- _EXERCISE OBJECTIVE_: Could every line of the data be printed exactly as it reads?

- _Stored dataset items_:
-=-=-=-=-

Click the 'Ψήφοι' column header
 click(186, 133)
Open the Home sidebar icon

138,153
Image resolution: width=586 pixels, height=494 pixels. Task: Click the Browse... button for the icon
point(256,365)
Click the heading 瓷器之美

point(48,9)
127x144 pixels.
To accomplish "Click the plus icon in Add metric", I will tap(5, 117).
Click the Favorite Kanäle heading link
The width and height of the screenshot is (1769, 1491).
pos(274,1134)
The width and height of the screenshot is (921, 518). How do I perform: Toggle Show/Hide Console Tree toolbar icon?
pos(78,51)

-=-=-=-=-

- _WRITTEN SOLUTION_:
Click the 'Ψήφοι' column header
 click(186, 133)
Open the Home sidebar icon

138,153
Image resolution: width=586 pixels, height=494 pixels. Task: Click the Browse... button for the icon
point(256,365)
Click the heading 瓷器之美

point(48,9)
127x144 pixels.
To accomplish "Click the plus icon in Add metric", I will tap(5, 117).
Click the Favorite Kanäle heading link
The width and height of the screenshot is (1769, 1491).
pos(274,1134)
The width and height of the screenshot is (921, 518). How do I perform: Toggle Show/Hide Console Tree toolbar icon?
pos(78,51)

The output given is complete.